Teaching is a great job. I love love love working with kids, and my coworkers. I also love that I am able to take a summer break each year. But teaching is hard! Sometimes I feel like I am doing a lot more managing then teaching. This year I've had 31-32 kids all year. It can be crazy day in and day out. Sometimes I forget why I chose this career when it's been crazy and hard for a long time.
I've been working with a student all year with some issues and behaviors. I think we have both learned a lot this year, and it has been hard for both of us. Most of the progress I have seen, has been really small. A lot of the time I feel like this student hates me, because I am getting after him constantly. I never see any emotion from this child.
He has been working to earn a Star Wars sticker book that I bought for him at the book fair in January. When he had 15 positive days, he got the book. Today was the 15th day!
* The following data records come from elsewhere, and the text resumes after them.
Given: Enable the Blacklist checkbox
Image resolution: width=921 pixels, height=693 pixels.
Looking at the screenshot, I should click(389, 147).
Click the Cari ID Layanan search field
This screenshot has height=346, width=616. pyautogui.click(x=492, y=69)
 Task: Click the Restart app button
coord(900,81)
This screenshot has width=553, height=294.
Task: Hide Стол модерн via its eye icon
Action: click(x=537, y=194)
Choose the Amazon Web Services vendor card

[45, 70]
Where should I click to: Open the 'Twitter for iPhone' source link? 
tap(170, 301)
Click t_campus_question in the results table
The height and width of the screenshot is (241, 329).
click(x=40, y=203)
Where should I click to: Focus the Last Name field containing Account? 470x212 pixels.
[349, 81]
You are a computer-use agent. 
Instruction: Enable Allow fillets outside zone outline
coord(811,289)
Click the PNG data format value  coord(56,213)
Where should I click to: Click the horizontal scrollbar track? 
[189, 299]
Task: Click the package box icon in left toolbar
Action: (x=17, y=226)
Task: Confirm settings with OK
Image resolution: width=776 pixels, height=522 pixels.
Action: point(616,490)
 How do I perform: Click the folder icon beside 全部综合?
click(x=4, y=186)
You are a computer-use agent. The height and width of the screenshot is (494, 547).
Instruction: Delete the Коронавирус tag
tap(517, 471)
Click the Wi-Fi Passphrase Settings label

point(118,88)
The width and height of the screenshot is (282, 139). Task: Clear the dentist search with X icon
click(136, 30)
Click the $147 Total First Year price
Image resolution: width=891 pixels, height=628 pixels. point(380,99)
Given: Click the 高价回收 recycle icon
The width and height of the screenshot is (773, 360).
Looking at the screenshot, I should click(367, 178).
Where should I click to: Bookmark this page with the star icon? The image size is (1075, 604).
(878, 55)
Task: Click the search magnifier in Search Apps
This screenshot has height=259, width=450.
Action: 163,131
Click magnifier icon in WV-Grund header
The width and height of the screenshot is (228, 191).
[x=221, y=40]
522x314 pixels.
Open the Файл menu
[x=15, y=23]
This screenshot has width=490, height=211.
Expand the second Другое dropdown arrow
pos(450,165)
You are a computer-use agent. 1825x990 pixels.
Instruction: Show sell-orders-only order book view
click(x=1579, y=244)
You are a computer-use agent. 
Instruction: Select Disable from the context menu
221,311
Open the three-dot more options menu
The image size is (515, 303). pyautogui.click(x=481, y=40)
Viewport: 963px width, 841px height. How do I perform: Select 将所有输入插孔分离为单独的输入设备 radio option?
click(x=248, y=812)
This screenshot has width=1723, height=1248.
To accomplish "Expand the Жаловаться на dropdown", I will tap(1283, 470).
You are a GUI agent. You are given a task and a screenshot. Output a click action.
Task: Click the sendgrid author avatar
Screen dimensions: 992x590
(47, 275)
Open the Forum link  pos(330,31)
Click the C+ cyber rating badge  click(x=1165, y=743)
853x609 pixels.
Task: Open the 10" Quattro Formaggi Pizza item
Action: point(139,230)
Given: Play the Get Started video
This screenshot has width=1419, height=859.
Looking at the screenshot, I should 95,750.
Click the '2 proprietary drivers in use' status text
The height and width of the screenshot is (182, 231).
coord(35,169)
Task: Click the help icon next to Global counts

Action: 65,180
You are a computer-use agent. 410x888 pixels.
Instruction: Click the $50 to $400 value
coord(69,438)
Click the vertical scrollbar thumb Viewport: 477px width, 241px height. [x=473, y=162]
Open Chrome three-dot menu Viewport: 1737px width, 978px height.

He didn't know I had totaled the points and when I called for him to come see me at my desk, he came over and said, What? I told him he had done a good job and I was proud of him and that he would get to take his book home today. He looked at me and was shocked. Then he shocked me. I was sitting at my desk, and he came next to me and put his head on my shoulder. This might seem like nothing to you. But I honestly got tears in my eyes. Here was my little tough student who hasn't shown any emotion all year long. And I honestly felt like he hated me. Here he was giving me a little hug, letting me know how happy he was. I gave him a little pat on the shoulder and congratulated him.
It's moments like this, that make you remember why. I became a teacher, because I love working with kids, I love teaching them, and being a part of their lives. They may drive me crazy, and I go home everyday exhausted... but after today, I remembered how much I love my job.